[PATCH] Teach IndVarSimplify to add nuw and nsw to operations that provably don't overflow.

Mon Dec 29 17:06:04 PST 2014

A quick comment that might be relevant:  the IR generated by a Java
frontend will usually only (roughly speaking) have nsw and nuw's that
LLVM inserted after proving that an operation does not overflow.  This
is because semantically integers in Java have wrapping overflow
semantics so most additions (say) will not be not be nsw or nuw to
begin with.

On the other hand, a C frontend can and should be emitting all (most?)
signed additions (and other potentially overflowing operators) as nsw
since signed overflow is UB in C.  There is no way LLVM can rediscover
this information once the nuw / nsw is removed (except in very
specific cases, like in Java).

Anyway, now back to being "on vacation" and not thinking about compilers.

On Mon, Dec 29, 2014 at 3:50 PM, Philip Reames
<listmail at philipreames.com> wrote:
>
> On 12/29/2014 03:33 PM, Chandler Carruth wrote:
>
>
> On Mon, Dec 29, 2014 at 3:27 PM, Philip Reames <listmail at philipreames.com>
> wrote:
>>
>> Well in essence that is what we are currently doing, usually by stripping
>> the flags in the DAG.
>>
>> I think I wasn't quite clear enough.  We currently run InstCombine in
>> multiple places in the pass ordering.  What if we had early runs of inst
>> combine preserve flags as the first priority.  The runs closer to CGP would
>> instead prioritize any legal optimization, regardless of whether it
>> preserved flags or not.  Another way to state this would be that we simply
>> pull the point we (potentially) drop flags a bit earlier in the pipeline -
>> in particular, before the last point we run instcombine.
>
>
> We have the DAG Combiner which is essentially the last combine run.

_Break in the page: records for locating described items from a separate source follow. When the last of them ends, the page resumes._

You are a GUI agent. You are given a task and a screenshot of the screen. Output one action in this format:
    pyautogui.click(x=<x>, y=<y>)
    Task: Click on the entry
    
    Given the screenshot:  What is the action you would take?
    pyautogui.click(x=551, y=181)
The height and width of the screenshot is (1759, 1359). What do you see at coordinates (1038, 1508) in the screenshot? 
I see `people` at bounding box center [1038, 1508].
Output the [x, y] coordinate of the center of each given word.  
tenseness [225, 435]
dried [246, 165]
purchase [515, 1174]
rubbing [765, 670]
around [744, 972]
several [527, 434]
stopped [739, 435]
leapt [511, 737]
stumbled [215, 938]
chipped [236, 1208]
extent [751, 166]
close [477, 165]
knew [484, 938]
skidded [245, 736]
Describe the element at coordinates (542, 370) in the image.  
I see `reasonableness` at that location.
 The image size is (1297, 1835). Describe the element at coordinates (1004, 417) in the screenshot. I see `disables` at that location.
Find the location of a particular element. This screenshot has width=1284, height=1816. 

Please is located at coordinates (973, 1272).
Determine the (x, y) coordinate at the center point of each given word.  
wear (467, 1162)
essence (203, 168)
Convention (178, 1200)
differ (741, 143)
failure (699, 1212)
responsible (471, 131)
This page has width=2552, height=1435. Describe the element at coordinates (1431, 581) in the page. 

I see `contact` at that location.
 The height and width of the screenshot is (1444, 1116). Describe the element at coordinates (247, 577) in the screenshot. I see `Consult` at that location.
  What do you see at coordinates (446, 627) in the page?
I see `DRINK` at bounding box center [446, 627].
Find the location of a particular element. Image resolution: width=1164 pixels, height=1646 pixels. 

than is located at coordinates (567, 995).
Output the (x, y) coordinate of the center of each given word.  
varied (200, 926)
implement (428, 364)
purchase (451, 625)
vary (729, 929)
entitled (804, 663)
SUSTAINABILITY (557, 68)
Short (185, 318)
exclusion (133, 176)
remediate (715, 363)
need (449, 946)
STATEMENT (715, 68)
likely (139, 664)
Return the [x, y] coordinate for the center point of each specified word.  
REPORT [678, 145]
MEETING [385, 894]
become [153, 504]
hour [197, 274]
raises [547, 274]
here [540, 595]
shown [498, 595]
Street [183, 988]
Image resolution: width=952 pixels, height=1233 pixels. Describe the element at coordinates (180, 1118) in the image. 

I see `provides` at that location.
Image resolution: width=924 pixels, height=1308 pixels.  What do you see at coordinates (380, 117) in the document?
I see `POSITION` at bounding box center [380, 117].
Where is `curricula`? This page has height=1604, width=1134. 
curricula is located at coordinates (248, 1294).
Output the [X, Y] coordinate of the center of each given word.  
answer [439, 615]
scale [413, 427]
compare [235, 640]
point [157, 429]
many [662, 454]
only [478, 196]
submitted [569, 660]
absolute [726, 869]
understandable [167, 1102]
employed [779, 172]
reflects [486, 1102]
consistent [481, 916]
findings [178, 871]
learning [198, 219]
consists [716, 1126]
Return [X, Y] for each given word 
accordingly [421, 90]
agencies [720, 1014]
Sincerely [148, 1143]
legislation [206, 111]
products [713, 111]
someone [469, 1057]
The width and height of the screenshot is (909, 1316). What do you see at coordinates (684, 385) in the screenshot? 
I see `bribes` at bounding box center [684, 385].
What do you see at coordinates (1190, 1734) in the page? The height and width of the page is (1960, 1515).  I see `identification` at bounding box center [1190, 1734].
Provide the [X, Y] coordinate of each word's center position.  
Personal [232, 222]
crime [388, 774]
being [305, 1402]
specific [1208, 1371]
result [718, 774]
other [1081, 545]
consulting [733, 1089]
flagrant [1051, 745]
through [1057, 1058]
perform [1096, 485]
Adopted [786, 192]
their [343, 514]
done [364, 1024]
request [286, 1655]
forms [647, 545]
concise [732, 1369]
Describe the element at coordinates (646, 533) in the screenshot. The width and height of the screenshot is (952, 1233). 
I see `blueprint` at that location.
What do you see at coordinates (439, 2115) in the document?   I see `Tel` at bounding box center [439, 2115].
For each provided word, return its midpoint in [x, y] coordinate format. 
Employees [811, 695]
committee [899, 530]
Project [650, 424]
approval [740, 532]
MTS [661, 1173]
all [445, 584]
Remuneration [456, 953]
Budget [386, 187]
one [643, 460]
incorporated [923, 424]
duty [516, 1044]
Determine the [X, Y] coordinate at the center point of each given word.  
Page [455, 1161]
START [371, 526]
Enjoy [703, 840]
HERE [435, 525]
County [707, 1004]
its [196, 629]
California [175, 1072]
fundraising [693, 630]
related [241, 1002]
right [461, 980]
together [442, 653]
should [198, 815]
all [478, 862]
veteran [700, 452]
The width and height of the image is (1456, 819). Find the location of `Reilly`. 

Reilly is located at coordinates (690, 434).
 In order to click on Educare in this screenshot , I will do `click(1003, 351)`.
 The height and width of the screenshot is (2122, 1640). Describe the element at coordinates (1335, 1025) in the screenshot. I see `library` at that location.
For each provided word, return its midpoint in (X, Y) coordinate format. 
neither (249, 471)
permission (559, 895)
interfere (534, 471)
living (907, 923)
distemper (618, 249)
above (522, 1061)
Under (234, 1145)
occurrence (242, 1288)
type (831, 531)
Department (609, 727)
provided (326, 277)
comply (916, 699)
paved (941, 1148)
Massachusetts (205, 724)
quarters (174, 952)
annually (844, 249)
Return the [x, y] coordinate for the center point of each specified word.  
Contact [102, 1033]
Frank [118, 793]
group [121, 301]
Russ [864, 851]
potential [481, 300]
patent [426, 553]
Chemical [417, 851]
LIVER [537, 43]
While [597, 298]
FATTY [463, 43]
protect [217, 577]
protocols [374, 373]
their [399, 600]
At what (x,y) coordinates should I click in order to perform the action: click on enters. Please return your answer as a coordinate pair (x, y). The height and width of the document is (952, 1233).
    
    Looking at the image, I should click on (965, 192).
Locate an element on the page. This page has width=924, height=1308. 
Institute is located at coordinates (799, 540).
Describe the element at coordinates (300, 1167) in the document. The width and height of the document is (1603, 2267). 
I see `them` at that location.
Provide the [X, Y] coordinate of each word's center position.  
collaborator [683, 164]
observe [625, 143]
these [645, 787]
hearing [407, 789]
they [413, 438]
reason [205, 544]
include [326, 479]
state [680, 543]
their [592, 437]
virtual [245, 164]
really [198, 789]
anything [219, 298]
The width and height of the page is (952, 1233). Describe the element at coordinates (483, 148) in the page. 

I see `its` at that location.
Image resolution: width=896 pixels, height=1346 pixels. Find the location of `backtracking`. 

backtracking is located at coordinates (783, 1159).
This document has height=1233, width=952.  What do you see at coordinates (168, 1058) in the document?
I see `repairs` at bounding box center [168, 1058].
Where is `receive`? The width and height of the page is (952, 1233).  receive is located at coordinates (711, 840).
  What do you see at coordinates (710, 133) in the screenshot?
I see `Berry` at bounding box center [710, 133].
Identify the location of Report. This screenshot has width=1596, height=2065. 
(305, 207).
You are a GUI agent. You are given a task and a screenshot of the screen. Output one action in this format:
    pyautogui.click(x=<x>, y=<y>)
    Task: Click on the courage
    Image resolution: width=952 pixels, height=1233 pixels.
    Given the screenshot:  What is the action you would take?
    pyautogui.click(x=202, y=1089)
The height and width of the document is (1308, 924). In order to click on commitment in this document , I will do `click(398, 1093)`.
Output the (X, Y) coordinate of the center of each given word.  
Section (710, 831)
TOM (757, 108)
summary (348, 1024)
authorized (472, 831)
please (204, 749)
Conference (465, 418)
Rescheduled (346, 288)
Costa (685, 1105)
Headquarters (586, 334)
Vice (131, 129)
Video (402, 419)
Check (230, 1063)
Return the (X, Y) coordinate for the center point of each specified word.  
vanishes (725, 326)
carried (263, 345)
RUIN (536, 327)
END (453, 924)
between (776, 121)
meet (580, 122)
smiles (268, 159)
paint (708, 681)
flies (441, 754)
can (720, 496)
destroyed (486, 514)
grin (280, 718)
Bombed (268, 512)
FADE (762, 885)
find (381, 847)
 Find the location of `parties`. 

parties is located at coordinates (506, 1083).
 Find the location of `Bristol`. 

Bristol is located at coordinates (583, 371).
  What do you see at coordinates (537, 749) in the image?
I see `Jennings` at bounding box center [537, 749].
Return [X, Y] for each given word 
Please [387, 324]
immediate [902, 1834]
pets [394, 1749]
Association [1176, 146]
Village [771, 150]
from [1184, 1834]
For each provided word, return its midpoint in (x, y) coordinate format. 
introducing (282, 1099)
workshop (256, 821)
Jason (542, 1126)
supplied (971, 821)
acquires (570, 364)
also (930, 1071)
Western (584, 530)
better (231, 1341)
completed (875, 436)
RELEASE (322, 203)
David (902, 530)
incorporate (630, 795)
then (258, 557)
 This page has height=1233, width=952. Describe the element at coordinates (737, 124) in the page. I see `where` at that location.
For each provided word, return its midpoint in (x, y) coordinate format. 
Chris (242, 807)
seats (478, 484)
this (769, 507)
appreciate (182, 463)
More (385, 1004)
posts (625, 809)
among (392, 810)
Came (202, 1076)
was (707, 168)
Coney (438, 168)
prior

It's not
> InstCombine, but in theory this is where we would make such transformations
> today.
>
> What I'm trying to say is that we already have this in principle, we've just
> pegged the "when" to be very late. We could move it forward if we had some
> significant evidence doing so helped lots of things without making anything
> worse, I just don't think anyone really has that kind of information.
>
> This of course doesn't help the fact that there are two competing canonical
> forms. We end up picking one in the core of the pipeline and we will always
> see tradeoffs from whichever form we pick (for example in knock-on
> simplifications).
>
> We're in rough agreement here.
>>
>>
>> This doesn't really get us a butter practical result because the point of
>> making the transform in instcombine is to allow the result to in turn
>> re-combine with something else interestingly.
>>
>> The "solution" I really know for this kind of thing is to explode the
>> space by tracking both forms. We actually do some of this today. If you have
>> an outer combine that needs an inner combine that strips flags, you just
>> write the outer combine to handle the inner expression in its more complex
>> flag-bearing form. The problem is that this grows the number of patterns
>> necessary for the outer combine in a combinatorial way, so there are very
>> severe limits on how much of this we can do.
>>
>> So essentially this comes down to a case by case profitability analysis
>> and there's no good answer.  Understood.  :)
>>
>> One interesting observation is that, so far, the cases I've seen where
>> missing flags inhibit optimization, those flags can be re-derived from the
>> IR in it's current form (with sufficient effort).
>
>
> I don't follow. The transforms which would require dropping flags would fire
> in many more places than just the one that gave rise to this thread, and
> would drop flags that we have no way of recomputing.
>
> I'm in complete agreement with the fact the general issue is hard.  But in
> this and several other cases I've seen that actually mattered to me - mostly
> in relation to bounds check removal - we weren't actually seeing the general
> case.  I'm not saying my sample is in any way meaningful - it's not - but I
> found the observation interesting.
>
> Note: I'm not stating we dropped flags in these cases; I don't know that.
> I'm only stating that there were flags we could infer which gave interesting
> results after instcombine had already run *w/o the flags being present*.
>
>
> I don't think we're preserving flags in any cases where there is another
> canonical form that is mathematically simpler and inherently preserves the
> semantics. The problem is that the "simpler" form (thinking in terms of
> arithmetically simpler) specifically makes the flags impossible to recover.
>
> (I'm into the territory of debating something I know little about which is
> always dangerous...)
>
> But do we loose actually interesting optimizations by dropping the flags?
> That's the interesting question which I have no real data on.  You may.  It
> sounds you believe the answer is yes.  If you happen to have a compelling
> example, let me know.  I'd be curious to see it, but please don't spend much
> time.  We're well off into a non-actionable tangent at this point.
>
> Philip
>
>